RNA 유도 DNA endonuclease로 CRISPR-Cas9가 나타남으로써 상기한 유전자 편집에 있어서의 장벽(각 표적 부위마다 새로운 뉴클레아제를 설계하고 구축해야 함)이 획기적으로 줄어들었다. CRISPR-Cas9 시스템의 특징은 Cas endonuclease 단백질이 “가이드 RNA” 분자와 복합체를 형성하고, 가이드 RNA:genomic DNA 염기쌍 형성 규칙을 따라 타겟 DNA 배열에 위치한다. 타겟 DNA 배열은 가이드 RNA와 상보적이어야 하며, Cas 단백질이 인지하는 PAM (Pro-tospacer-adjacent motif) 배열을 포함해야 한다. 이 새로운 기술은, PAM 배열을 포함해야 한다는 점에서 유전자 편집이 가능한 배열에 약간의 제한을 두고 있지만, ZFNs 및 TALENs에 관여하는 복잡한 단백질의 설계 및 엔지니어링 작업을 타겟 부위에 부합하는 gRNA을 설계하는 것만으로 매우 간단히 대체할 수 있다.
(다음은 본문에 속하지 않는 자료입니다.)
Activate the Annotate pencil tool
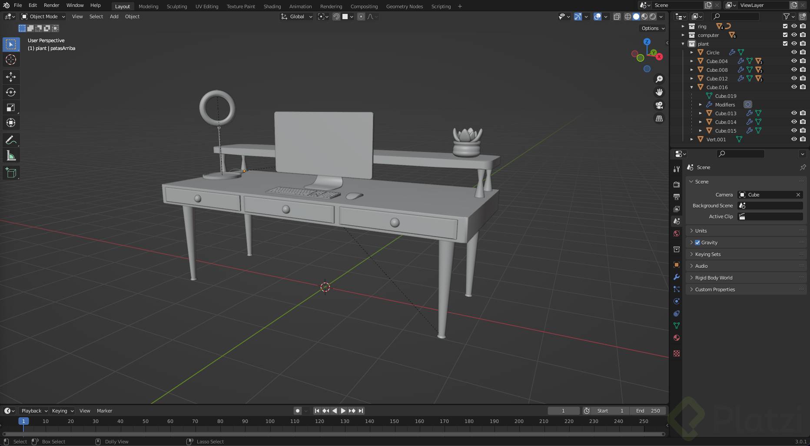810x446 pixels. click(x=11, y=140)
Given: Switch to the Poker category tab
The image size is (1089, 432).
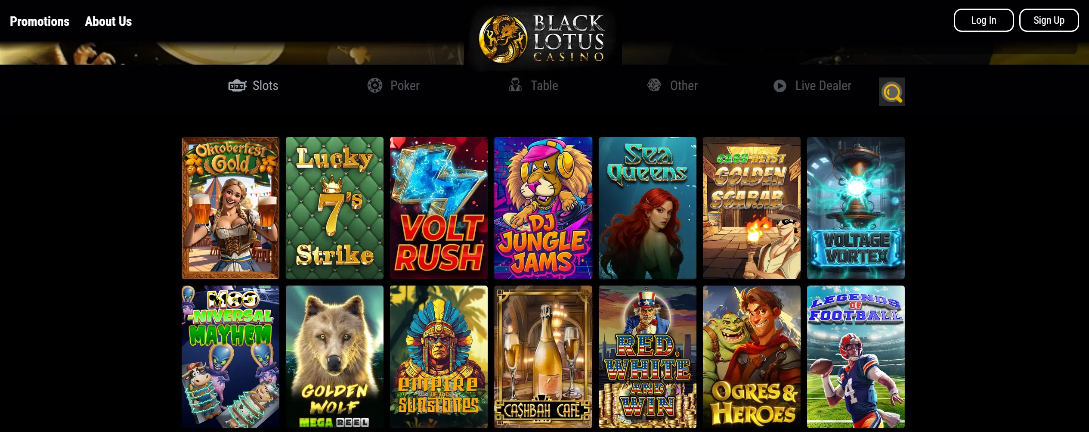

CRISPR-Cas9 메커니즘의 해명과 그것의 진핵생물 유전자 편집에의 응용은 생명과학에 있어서 막대한 영향을 미치고 있다. 새로운 DNA 염기를 유전자 편집의 대상으로 하기 쉽기 때문에, 새로운 유전자 기능을 신속히 발견하고, 세포 및 동물의 새로운 모델을 개발하며, 치료법에의 응용을 향하여 진보하는 것이 가능하게 되었다. 본고에서는 포유류 유전자의 교정 및 기초과학, 바이오테크놀로지, 의학분야에 CRISPR-Cas9을 응용하는 최근의 기술을 요약하겠다.

...................(계속)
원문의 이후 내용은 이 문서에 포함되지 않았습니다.